#### [Document segment]
Thursday, December 19, 2013

Five Reminders for Older-Child Adoptions

123RF Stock Photo
1) Respond to your child's emotional age rather than the chronological age.
2) The child's biological family is always present. Whether they are physically in the child's life or not, they are a part of the child's history and psyche.
3) Your child likely experienced multiple parenting styles before you and thus has a complex attachment history.
4) Your child has a history that you weren't present for. Thus, there can be many emotional triggers of which you are not aware.
5) Educating yourself about trauma is essential!


This post was originally published at www.rebeccahawkes.com.

Monday, November 25, 2013

Trauma-Informed Everything

"Trauma-informed parenting." "Trauma-informed therapy." "Trauma-informed social policies."

It seems that the word "trauma-informed" is popping up in more and more contexts these days, and from my point of view that's a very good thing.

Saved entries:
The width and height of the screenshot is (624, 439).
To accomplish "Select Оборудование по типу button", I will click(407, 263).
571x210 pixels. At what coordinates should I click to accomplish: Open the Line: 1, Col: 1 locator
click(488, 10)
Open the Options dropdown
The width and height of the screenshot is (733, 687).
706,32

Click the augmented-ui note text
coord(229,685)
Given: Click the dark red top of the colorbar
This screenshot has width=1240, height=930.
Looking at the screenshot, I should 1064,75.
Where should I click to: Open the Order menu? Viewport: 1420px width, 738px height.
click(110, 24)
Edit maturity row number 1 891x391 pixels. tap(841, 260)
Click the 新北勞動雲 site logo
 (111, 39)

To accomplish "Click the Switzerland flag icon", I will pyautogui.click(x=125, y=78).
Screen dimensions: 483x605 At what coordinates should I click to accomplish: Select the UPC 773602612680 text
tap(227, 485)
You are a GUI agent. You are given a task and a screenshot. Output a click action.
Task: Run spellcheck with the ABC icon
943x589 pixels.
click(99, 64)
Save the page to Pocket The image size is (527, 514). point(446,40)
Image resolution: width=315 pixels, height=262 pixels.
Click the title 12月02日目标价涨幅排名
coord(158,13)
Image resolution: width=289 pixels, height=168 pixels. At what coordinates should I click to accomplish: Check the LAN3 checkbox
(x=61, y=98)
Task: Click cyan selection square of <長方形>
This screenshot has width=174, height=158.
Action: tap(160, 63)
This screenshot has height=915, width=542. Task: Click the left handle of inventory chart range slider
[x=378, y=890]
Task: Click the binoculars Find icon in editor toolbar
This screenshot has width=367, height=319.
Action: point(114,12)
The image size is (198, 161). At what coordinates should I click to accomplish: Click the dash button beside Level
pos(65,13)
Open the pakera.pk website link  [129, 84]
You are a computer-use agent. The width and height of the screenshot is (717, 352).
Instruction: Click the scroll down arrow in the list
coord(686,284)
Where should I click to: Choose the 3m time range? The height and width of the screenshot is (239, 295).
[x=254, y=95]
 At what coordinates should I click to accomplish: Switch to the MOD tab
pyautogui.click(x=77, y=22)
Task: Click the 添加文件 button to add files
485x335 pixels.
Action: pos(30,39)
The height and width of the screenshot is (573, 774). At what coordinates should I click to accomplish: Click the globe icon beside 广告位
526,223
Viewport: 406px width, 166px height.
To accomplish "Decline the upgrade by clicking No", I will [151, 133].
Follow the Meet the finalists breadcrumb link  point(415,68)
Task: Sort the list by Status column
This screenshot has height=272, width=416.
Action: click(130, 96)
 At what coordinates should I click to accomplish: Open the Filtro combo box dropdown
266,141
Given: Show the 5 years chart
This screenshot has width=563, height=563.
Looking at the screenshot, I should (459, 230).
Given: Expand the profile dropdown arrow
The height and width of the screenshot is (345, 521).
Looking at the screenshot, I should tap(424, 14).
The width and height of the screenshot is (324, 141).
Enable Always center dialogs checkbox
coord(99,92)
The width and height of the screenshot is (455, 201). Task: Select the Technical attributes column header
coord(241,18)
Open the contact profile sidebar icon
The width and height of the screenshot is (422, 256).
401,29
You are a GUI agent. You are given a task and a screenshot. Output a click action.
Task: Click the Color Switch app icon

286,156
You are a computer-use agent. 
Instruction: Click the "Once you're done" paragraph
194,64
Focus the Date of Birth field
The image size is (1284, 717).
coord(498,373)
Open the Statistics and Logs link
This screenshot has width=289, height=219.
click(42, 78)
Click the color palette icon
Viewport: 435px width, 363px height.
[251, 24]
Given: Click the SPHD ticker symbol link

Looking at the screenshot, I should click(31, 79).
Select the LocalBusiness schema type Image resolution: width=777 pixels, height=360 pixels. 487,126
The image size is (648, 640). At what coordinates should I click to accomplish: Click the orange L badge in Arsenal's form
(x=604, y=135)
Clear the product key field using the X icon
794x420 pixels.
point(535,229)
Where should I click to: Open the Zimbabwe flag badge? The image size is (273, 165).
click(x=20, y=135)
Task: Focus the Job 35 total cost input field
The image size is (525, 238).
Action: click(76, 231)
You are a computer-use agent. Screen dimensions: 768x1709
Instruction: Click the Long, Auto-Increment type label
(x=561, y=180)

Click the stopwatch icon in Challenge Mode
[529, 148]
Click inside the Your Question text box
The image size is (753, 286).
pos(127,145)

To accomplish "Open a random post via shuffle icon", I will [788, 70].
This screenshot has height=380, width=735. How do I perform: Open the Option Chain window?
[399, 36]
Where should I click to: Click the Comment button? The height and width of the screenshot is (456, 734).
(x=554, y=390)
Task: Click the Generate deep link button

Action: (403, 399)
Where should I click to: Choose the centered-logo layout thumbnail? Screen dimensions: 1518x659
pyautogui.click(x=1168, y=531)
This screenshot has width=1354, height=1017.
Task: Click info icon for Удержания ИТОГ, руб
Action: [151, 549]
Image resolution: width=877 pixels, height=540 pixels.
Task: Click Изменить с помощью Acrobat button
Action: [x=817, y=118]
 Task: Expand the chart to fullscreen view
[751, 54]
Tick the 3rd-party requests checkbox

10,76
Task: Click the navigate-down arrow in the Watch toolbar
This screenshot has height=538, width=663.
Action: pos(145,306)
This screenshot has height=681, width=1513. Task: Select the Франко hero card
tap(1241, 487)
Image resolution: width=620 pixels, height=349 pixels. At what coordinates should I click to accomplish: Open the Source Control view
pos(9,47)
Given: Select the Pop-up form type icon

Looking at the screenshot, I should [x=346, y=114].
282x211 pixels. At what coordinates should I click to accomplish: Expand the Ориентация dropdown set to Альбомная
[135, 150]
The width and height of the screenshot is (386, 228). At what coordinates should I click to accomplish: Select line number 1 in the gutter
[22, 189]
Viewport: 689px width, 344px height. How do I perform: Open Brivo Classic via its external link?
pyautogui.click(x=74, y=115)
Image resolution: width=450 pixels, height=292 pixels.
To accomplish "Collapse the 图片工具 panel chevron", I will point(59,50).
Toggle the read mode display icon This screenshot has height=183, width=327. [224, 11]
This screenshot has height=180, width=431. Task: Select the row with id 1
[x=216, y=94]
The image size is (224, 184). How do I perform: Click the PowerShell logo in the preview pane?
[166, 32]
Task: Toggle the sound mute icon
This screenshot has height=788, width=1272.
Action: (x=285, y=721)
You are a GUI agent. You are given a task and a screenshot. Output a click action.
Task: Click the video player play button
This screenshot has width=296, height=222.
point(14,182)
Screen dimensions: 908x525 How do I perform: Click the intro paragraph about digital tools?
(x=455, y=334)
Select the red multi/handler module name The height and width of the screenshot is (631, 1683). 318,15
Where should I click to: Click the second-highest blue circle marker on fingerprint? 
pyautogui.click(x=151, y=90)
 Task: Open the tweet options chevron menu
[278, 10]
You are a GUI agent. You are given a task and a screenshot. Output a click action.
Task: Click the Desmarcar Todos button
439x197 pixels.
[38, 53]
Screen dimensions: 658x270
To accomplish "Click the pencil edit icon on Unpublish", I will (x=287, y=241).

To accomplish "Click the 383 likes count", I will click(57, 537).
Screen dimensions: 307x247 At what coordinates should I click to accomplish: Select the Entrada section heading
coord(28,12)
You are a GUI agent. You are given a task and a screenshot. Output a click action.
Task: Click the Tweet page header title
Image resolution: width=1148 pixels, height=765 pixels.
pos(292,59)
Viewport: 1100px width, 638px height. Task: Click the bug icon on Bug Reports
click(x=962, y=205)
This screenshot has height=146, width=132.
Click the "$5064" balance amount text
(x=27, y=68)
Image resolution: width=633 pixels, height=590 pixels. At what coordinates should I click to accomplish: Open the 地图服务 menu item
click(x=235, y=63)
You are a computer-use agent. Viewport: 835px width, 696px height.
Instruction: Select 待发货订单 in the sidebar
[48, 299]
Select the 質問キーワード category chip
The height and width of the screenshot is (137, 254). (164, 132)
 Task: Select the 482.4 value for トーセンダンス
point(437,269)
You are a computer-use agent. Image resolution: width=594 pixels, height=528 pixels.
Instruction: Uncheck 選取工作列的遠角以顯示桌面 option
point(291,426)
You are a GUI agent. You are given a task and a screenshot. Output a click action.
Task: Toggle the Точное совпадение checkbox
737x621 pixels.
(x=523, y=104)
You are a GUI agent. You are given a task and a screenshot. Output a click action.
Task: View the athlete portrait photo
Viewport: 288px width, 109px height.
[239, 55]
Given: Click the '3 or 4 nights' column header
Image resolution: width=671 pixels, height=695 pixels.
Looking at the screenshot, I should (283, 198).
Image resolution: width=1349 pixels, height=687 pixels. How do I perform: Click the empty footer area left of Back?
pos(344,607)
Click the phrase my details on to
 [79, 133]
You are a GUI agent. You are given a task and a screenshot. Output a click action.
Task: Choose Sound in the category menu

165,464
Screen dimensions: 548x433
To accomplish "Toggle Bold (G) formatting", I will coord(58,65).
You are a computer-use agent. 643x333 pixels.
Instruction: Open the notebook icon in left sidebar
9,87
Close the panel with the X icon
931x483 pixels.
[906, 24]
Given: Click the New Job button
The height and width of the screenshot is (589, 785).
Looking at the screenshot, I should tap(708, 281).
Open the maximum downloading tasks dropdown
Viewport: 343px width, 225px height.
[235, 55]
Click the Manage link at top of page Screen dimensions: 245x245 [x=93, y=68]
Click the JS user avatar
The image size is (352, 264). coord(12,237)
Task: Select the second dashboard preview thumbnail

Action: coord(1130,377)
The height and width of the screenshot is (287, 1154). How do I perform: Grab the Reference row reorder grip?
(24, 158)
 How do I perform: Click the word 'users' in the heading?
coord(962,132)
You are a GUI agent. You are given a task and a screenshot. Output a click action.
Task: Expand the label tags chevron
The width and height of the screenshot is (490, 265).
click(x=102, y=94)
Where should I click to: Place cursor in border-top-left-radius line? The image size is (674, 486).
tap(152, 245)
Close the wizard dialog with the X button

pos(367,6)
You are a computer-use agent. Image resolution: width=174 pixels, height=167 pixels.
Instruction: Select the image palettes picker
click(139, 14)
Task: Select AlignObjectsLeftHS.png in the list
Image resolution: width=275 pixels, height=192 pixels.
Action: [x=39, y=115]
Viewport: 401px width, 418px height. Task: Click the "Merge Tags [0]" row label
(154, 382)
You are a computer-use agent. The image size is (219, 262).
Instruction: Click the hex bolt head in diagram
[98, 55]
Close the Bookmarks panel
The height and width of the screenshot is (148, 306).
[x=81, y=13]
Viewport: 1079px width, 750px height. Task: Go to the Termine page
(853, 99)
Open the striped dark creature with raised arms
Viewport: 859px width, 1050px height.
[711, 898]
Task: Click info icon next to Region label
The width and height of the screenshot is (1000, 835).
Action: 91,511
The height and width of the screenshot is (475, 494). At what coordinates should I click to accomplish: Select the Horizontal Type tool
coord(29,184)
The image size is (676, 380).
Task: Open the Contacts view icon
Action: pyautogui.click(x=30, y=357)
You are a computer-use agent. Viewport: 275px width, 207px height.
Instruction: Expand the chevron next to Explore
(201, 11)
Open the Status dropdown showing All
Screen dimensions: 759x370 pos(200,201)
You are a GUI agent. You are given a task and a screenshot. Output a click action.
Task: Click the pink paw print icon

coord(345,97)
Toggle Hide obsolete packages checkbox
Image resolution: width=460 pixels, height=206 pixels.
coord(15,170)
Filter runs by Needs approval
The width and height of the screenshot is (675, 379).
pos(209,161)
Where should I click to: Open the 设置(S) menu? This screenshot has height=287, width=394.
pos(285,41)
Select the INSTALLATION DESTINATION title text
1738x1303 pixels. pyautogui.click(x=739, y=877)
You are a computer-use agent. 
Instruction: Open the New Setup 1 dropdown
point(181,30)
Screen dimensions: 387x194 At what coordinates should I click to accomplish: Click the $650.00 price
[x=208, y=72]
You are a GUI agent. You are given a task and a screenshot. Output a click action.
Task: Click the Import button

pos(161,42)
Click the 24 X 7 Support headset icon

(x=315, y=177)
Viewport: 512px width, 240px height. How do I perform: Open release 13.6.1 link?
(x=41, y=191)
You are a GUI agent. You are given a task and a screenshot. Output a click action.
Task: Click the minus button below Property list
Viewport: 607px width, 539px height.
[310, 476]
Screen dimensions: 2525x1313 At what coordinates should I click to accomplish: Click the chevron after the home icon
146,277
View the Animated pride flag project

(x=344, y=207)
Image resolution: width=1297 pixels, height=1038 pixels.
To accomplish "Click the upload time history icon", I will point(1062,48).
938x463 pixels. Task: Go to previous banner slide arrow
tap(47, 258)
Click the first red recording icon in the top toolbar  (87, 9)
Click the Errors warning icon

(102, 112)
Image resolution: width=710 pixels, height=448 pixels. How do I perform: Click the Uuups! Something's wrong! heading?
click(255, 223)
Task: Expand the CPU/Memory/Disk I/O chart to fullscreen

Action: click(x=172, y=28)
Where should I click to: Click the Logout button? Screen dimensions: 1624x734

#### [Task instructions]
[A] In the adoption blog excerpt, reproduce the part that opens with the words containing "Thursday, December 19, 2013" and closes with "the chronological age.".
[B] Answer these questions from the adoption blog excerpt:
(i) Which reminder number says that educating yourself about trauma is essential?
(ii) At what website was the reminders post originally published?
(iii) On what date does the "Trauma-Informed Everything" post appear?
[C] Continue the adoption blog excerpt from its last sentence.
You won't need the entries for anything here.

#### [Answers to this exercise]
[A]
Thursday, December 19, 2013

Five Reminders for Older-Child Adoptions

123RF Stock Photo
1) Respond to your child's emotional age rather than the chronological age.

[B]
(i) Reminder 5
(ii) www.rebeccahawkes.com
(iii) Monday, November 25, 2013

[C]
As foster-adoptive parents, the primary parenting challenges that my husband and I faced when our daughter moved in with us were the result of her trauma -- not just (or even primarily) from events that happened in her original home, but also as a result of her separation from the biological family and things that happened during her time in foster care. We understood that every behavioral issue was rooted in trauma -- we didn't have a "bad" child; we had a hurt one. Because of my family's history, I'm a huge advocate for increased trauma-awareness across the spectrum of individuals who interact with children in the child-welfare system.

According to the The National Family Preservation Network (NFPN), here are a couple of steps that child-welfare agencies can take to be better prepared to help children and families affected by trauma:
  • Help workers understand the nature and effects of trauma. Basic training on trauma is available through a resource developed by the New Jersey Child Welfare Training Academy and is available on the NFPN website: http://www.nfpn.org/articles/trauma-training
For additional resources, please click here.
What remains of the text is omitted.